▶ _Extract provided_
# # # # #

Black men dream
Commentary by Black Kos Editor Denise Oliver-Velez
Black men live and dream. Have emotions, feelings, hopes and fears. At a time when black men, especially younger ones are being vilified, de-humanized, incarcerated in massive numbers, and yes—shot dead in the streets, with an outcry and nationwide demonstrations as a result and reaction, I hope people will share the following film by a young black artist.
About Shikeith (SHī/KEETH )
Shikeith born Jan. 3, 1989 makes photos, media art and films. He lives, and works in Philadelphia, PA. His first solo exhibition ‘Ode to Black’ was held at the Paul Robeson Cultural Center at The Pennsylvania State University, where he studied art and received several awards including The Leslie P. Greenhill scholarship for Photography. He has also shown his work at Crane Art’s Ice Box in Philadelphia, PA. In 2014, Shikeith received a Heinz Endowment grant , through the Pittsburgh Advancing Black Arts initiative.
Photo of Shikeith, "Working in Pittsburgh, on my solo exhibition "Somewhere Over The __" --October 2014 , at Bunker Projects
Sheikeith describes the project and the questions asked of the men whose faces you will not see.

# # # # #

▶ _Data to examine_
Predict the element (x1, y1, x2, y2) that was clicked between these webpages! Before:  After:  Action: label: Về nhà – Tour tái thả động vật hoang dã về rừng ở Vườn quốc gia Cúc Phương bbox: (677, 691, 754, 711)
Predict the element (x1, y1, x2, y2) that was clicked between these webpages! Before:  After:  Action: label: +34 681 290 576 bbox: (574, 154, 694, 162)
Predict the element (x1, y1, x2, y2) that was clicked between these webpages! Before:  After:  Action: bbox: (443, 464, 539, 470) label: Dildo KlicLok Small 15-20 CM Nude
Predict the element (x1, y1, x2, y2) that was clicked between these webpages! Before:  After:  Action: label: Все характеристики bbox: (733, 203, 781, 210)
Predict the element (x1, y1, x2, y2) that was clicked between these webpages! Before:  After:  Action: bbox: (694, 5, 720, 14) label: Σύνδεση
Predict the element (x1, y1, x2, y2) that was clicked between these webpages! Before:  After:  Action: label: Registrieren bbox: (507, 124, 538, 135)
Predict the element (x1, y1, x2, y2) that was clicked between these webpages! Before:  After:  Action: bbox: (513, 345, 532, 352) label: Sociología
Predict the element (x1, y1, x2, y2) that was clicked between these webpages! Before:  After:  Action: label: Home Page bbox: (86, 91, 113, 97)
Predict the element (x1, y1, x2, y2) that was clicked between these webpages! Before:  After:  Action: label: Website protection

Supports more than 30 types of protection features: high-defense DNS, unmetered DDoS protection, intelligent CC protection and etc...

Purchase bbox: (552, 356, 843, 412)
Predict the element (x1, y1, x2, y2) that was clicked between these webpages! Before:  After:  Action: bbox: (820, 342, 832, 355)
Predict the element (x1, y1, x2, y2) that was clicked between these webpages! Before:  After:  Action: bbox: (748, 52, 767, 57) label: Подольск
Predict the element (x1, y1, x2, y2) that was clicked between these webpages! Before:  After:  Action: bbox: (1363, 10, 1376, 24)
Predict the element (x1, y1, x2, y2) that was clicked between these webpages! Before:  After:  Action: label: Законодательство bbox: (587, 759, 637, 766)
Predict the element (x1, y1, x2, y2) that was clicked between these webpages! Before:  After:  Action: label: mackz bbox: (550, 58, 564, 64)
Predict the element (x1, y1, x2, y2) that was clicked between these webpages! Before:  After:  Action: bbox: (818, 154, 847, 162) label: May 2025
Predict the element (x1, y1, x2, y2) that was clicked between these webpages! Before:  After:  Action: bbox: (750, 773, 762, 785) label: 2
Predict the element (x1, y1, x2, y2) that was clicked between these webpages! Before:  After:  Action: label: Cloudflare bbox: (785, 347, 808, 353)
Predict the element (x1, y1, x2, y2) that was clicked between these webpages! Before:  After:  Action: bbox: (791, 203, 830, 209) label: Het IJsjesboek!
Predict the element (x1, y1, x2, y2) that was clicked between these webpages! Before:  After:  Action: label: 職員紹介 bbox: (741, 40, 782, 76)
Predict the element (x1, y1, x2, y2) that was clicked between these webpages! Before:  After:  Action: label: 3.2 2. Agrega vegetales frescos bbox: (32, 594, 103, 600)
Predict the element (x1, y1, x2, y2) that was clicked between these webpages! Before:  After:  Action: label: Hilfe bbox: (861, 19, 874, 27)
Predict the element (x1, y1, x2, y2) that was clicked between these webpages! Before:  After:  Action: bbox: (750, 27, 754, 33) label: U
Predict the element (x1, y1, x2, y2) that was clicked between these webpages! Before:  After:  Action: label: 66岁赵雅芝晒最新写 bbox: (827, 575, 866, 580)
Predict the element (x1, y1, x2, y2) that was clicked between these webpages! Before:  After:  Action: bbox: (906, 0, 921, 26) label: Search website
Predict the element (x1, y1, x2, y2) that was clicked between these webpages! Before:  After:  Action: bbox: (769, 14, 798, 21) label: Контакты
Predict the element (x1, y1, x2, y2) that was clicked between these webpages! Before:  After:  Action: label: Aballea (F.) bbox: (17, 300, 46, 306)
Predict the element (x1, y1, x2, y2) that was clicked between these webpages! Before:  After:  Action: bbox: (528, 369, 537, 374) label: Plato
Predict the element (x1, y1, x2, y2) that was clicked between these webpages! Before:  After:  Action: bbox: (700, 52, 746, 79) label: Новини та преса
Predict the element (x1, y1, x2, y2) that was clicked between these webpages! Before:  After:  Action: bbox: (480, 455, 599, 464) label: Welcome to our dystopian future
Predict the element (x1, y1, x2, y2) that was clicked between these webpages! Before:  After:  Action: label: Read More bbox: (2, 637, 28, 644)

# # # # #

▶ _Work instructions_
[A] According to the commentary on Shikeith, where was his first solo exhibition held?
[B] Continue the commentary on Shikeith's film from the point where it stops.
The rows come from a separate source and have nothing to do with this commentary.

▶ _Replies_
[A] It was held at the Paul Robeson Cultural Center at The Pennsylvania State University.

[B]
This work expresses my, and our apprehension to be. #Blackmendream (2014) is a social practice art film that utilizes social media to provide contemporary black men an outlet for open emotional expression often denied through racial, and black masculinity taboos.
To contribute viewers are encouraged to respond to the set of questions below that investigate the individual black male experience with emotionality.
Watch the film here.
1.When did you become a black man? When did you become a man?
2.How would you describe your interaction with other black males in your youth? Adulthood?
3.What makes you angry? sad? happy?
4.Have you ever dealt with emotional stress directly related to being a black man?
5.Have you ever been depressed? What caused it?
6.Were you able to express your depression to the people around you? If yes, how did they respond--if no, what stopped you?
7.What has stopped you from expressing yourself emotionally?
8.How were you raised to deal with your emotions?
9.How do you feel you're perceived by other black men?
10.Do you cry? When was the last time you cried and why?
11.What has your mother/father told you about expressing your emotions,and when?
12. What's the hardest thing about being a male? a black male?
13. Whats a repetitive happy dream/day dream you can remember?
15. What's a repetitive nightmare you can remember?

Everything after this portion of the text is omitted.